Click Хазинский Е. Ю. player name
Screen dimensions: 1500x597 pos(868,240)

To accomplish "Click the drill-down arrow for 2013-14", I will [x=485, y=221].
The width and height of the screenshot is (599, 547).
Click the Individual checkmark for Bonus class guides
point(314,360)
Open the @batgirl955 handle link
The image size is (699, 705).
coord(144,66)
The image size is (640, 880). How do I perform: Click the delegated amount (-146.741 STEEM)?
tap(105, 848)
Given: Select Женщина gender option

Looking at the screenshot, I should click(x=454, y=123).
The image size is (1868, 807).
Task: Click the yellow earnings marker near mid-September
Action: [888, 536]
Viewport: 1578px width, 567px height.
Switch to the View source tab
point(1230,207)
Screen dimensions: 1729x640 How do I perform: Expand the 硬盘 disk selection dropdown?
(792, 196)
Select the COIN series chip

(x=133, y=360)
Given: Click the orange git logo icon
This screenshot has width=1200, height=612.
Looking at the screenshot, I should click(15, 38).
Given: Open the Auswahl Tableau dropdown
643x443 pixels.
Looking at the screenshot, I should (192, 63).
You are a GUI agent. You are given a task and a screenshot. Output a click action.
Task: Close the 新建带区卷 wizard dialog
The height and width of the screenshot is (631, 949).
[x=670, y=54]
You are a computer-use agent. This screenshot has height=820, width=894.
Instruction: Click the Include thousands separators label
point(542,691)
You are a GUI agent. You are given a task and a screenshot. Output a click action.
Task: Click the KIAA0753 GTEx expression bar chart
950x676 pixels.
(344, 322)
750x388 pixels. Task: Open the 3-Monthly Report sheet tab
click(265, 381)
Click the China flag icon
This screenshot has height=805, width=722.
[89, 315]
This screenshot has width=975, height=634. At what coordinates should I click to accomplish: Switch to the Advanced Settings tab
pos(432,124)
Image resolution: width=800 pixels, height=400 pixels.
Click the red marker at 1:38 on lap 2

###

### About this exercise
What you return must be the lines above that run from the line with "Given: Open the Auswahl Tableau dropdown" to the line with "Task: Close the 新建带区卷 wizard dialog", inclusive, each copied exactly.

### Task output
Given: Open the Auswahl Tableau dropdown
643x443 pixels.
Looking at the screenshot, I should (192, 63).
You are a GUI agent. You are given a task and a screenshot. Output a click action.
Task: Close the 新建带区卷 wizard dialog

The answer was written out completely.